-- RECORDS FOR PROCESSING follows --
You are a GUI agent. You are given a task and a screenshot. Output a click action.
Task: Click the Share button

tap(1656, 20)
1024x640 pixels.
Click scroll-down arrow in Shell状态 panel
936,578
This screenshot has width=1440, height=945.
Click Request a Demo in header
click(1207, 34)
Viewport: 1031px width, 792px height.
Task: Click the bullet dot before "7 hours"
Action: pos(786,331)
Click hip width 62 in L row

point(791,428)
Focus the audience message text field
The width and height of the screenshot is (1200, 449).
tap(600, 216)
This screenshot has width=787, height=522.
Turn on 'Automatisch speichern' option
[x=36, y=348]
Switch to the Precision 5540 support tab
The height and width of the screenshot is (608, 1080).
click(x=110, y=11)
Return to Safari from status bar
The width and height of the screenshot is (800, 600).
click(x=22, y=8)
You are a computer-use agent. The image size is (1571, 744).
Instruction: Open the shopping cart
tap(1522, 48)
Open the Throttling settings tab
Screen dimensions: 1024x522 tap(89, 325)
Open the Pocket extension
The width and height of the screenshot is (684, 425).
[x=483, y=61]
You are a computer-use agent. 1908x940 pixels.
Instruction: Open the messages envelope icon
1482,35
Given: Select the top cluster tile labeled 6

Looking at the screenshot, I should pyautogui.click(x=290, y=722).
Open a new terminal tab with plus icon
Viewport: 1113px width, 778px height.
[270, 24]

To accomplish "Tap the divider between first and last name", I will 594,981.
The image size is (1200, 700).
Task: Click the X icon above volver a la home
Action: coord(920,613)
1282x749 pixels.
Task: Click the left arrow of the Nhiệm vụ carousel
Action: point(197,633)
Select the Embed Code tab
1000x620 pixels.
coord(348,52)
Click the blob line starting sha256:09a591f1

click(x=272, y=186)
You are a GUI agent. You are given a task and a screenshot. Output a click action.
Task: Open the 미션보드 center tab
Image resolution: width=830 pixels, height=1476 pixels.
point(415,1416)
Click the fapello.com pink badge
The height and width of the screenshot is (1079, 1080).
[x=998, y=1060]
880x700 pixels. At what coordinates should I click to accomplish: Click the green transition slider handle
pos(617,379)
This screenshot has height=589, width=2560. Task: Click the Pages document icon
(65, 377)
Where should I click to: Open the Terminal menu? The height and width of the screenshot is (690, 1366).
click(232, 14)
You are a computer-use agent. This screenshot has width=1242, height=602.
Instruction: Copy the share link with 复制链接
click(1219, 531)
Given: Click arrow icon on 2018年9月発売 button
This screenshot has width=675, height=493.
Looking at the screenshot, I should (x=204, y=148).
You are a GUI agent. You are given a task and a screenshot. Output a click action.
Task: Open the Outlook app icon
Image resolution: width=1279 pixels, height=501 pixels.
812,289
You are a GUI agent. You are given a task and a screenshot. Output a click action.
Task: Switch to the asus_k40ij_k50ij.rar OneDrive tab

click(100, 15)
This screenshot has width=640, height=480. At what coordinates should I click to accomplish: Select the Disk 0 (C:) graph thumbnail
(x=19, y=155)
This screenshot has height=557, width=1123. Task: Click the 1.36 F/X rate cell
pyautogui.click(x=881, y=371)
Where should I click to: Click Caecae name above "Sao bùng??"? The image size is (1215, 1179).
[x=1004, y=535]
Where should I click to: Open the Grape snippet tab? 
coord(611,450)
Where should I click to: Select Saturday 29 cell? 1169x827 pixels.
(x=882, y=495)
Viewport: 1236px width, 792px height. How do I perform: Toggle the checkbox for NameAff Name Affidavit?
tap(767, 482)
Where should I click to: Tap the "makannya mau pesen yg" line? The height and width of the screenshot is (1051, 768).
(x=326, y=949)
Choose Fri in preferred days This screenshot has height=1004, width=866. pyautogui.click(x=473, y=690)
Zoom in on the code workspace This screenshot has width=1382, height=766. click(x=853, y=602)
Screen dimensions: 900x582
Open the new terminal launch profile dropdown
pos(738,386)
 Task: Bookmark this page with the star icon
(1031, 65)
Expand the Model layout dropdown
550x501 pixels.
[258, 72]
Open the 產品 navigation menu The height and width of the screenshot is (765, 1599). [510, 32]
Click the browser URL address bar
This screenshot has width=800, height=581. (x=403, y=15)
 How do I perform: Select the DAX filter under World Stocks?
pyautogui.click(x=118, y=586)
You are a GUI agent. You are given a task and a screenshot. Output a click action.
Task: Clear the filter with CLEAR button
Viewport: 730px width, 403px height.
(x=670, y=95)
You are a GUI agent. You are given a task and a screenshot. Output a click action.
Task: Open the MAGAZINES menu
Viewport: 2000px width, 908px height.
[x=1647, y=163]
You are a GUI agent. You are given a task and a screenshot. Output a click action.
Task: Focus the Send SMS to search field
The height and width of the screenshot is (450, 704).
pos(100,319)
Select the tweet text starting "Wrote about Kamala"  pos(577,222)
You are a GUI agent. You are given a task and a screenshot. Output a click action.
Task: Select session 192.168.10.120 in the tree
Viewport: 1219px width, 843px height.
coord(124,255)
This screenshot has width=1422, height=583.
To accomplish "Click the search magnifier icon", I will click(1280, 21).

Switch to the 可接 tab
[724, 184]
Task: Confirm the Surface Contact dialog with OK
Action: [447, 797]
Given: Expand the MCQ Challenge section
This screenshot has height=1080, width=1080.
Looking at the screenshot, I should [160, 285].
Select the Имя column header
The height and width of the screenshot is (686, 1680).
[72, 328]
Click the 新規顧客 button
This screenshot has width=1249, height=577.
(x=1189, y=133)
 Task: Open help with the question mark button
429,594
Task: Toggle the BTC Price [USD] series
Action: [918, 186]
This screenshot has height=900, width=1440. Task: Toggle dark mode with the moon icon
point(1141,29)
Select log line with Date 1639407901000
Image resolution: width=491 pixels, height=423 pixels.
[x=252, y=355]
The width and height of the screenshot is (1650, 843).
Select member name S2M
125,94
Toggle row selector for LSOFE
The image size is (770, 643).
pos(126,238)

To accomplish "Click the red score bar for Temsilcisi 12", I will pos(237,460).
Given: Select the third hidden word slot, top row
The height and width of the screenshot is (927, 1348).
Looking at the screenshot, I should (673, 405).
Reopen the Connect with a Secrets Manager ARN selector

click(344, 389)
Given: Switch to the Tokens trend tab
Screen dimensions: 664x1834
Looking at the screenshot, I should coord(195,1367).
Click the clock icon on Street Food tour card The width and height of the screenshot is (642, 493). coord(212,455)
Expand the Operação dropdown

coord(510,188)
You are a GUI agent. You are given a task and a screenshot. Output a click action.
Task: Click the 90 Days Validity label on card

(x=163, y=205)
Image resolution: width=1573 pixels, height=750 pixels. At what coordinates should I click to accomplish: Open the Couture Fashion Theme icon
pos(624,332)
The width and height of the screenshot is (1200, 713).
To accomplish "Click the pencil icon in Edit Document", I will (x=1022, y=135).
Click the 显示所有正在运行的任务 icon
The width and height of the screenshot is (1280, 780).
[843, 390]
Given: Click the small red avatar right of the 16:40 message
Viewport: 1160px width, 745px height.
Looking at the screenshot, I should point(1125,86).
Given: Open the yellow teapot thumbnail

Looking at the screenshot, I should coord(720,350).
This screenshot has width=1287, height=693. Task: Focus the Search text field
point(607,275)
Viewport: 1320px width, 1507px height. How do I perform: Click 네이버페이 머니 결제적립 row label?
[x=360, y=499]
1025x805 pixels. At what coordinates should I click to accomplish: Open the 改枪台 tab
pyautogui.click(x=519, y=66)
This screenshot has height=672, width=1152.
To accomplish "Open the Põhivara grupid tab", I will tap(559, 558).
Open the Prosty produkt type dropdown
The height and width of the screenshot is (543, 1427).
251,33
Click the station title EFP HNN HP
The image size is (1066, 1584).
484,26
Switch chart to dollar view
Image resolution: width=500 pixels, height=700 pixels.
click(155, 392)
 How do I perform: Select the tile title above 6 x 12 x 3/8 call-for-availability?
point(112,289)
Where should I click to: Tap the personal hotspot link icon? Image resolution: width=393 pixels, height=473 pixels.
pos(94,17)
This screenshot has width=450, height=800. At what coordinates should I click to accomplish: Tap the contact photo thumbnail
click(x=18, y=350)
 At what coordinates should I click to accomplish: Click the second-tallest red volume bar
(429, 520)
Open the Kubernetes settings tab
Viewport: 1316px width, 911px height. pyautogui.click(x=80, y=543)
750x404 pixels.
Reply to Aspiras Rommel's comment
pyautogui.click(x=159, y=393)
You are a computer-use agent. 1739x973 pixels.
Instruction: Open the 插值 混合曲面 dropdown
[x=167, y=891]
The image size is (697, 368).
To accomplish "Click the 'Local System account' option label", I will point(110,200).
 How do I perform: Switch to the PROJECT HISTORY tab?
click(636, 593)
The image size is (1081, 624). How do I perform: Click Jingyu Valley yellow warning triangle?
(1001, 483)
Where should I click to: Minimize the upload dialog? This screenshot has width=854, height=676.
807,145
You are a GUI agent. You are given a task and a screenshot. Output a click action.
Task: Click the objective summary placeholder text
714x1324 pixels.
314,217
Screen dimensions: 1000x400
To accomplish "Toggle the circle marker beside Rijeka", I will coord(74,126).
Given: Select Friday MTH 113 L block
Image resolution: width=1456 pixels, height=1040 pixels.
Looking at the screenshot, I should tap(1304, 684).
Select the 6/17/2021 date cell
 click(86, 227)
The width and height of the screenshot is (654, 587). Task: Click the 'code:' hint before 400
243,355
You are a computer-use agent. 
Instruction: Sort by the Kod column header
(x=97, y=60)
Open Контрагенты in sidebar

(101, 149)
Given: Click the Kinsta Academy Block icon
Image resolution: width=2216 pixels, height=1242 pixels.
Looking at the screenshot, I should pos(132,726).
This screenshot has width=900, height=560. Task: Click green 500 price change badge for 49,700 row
-- RECORDS FOR PROCESSING concluded --
DESCRIPTION OF THE TASK → Counting only lines that contain the string "computer", how many are there in the data above? Give the number alone.

TASK ANSWER → 5